On my right forearm, there's a small white scar. When addicts are really broke, too broke to get a real fix, they sometimes do cotton-shots--combining all our little bits of cotton through which we'd filtered the heroin as we drew it into the needle. We'd save them from several weeks of shots, and soak them and press all the heroin residue out of the cotton and then shoot it. I don't know what went wrong exactly, but this shot was full of little threads, and the only reason it didn't kill me or at least make me very, very sick was that I couldn't get a vein and so I did what's known as a skin-pop, where you just shoot the liquid into a little bubble under your skin. For weeks after, I could pull tiny tufts of cotton out of my arm. It probably should have been a lot worse than it was.

That's what I thought of when I looked at this girl. If she doesn't take her antibiotics, there's a fair chance this could kill her; even if she does take them, it could kill her. The "MER" in "MERSA" stands for MEthicillin Resistant--in other words, nothing to screw with. We came from the same background, we did the same things, and then at a crucial point I made one decision and she made another, and the results of that decision can potentially be life or death. It's chilling.

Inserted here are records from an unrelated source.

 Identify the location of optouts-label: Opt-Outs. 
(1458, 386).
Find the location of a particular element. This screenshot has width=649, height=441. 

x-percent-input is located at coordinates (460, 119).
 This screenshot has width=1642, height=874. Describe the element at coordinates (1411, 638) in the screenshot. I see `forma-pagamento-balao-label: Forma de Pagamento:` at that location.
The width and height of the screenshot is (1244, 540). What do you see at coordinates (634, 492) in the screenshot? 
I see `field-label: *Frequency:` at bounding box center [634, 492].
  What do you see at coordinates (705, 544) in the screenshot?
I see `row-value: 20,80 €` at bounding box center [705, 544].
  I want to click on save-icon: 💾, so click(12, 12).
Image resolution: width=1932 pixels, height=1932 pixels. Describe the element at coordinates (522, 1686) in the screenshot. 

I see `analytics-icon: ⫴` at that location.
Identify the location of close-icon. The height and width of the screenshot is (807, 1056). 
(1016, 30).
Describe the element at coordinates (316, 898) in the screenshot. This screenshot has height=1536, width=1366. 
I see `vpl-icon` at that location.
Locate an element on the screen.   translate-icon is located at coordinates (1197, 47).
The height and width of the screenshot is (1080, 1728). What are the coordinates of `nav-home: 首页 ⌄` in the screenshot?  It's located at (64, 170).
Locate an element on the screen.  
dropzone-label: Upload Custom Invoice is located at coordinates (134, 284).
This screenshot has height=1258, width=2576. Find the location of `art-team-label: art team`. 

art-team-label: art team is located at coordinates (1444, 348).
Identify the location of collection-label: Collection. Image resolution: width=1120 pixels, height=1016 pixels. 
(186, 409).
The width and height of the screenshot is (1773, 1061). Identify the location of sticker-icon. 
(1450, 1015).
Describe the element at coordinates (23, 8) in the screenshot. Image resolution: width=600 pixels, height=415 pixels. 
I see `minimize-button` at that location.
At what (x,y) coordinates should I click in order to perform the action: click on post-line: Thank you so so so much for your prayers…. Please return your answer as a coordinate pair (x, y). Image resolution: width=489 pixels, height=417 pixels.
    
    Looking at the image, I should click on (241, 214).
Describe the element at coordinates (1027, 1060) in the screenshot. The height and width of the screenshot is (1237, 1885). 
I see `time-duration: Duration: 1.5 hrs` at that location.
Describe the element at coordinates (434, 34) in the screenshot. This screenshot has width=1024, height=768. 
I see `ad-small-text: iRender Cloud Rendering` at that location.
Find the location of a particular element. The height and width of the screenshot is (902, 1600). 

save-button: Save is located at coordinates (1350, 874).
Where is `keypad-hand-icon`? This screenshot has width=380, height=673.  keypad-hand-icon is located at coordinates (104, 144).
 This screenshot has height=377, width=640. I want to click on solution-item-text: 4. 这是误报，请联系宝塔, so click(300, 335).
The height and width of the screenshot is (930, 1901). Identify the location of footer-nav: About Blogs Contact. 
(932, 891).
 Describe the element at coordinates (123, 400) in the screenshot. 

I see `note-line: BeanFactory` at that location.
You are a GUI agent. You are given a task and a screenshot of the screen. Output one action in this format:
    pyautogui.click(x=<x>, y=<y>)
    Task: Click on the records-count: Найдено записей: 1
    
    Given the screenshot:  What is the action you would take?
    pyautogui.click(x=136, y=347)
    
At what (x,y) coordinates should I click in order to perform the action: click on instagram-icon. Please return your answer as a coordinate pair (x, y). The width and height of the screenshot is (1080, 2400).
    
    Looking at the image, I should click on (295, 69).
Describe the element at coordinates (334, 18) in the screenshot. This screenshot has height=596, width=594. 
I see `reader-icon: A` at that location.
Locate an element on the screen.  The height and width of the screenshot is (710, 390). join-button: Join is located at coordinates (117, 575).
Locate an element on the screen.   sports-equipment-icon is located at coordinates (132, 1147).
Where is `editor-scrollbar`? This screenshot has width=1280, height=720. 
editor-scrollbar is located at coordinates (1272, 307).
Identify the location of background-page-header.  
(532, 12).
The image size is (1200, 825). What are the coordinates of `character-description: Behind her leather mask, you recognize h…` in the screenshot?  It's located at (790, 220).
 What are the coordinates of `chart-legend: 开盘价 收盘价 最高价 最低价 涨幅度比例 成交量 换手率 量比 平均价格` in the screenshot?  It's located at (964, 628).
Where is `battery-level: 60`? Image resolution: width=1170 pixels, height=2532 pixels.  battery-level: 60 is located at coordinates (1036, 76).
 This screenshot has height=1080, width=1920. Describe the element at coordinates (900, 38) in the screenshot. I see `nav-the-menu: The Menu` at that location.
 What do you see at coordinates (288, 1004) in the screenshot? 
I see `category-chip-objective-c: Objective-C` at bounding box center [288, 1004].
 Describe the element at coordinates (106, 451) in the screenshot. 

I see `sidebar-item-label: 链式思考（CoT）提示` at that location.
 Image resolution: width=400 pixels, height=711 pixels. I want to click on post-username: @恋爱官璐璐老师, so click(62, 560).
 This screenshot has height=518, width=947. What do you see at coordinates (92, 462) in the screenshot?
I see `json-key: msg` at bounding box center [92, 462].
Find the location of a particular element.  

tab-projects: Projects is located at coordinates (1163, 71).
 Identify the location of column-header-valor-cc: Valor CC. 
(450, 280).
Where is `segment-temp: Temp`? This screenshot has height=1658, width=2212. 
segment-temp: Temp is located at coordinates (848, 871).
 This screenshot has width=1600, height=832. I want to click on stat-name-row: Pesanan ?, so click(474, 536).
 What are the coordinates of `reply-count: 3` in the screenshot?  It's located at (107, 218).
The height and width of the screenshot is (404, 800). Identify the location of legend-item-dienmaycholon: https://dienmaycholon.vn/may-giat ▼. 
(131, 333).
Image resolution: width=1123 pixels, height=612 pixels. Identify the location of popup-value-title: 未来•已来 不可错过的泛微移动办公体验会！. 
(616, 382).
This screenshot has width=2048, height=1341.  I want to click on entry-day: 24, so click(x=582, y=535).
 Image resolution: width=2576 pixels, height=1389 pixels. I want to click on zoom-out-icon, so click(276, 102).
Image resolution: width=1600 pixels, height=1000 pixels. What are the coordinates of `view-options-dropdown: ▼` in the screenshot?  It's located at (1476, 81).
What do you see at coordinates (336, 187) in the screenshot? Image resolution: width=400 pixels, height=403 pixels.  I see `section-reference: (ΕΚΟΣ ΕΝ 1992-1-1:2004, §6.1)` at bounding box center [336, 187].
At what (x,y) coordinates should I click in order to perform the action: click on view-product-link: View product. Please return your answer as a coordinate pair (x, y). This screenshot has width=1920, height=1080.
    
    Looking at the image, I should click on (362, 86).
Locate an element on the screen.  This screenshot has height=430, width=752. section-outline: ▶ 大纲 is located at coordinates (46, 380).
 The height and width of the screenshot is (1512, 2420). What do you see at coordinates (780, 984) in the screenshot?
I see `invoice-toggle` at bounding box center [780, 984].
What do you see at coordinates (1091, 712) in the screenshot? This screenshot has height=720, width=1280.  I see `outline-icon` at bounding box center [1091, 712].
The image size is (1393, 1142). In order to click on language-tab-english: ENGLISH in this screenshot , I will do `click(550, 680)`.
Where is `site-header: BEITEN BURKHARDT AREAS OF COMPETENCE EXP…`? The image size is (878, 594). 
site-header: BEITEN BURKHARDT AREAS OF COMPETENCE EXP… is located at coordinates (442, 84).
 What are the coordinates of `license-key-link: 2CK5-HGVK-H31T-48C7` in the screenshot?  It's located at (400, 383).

Eleven years. Eleven years is a very long time, but today just this ONE year just passed seems almost as long. Curiously I'm not seeing this joblessness as a step backwards; it's a sort of....pleasant annoyance, if you know what I mean. Like when you're wearing jeans and something's poking you in the stomach, and you realize that what's poking you is a wad of money in your front pocket. It's annoying, sure, but comfortable in its own way. It's so NICE not to dread the sunrise!

I did things differently today than I've done for the other years since JP died. I didn't go to the cemetery; I haven't sat around all day being maudlin and remembering. I haven't cried (though there are still a few hours left in the day!) I went to the clinic, ate donuts, cleaned the hell out of my house. Don't get me wrong: I miss him, no less than I ever have. But that sadness is only one piece of my life, and with most of the other pieces going well, I can't dwell on just that. There is much more I need to think about, right now.

I think, in part, I've learned to accept this truth: had JP lived, I would not be who and where I am--and on the path we were travelling, there's a strong likelihood that the difference would have been negative, not positive. That's not my favorite thing to think about--I've never wanted to be the beneficiary of anyone's sacrifice--but the fact remains: I'm still here. I wouldn't have chosen to make it this way, but this is how it is. The question is, what do I make of it from here?

1 comment:

  1. My God, the difference between you this year, and last year is amazing. Keep it up, and good luck on the job search. I also renew my offer to help, if needed. Let me know.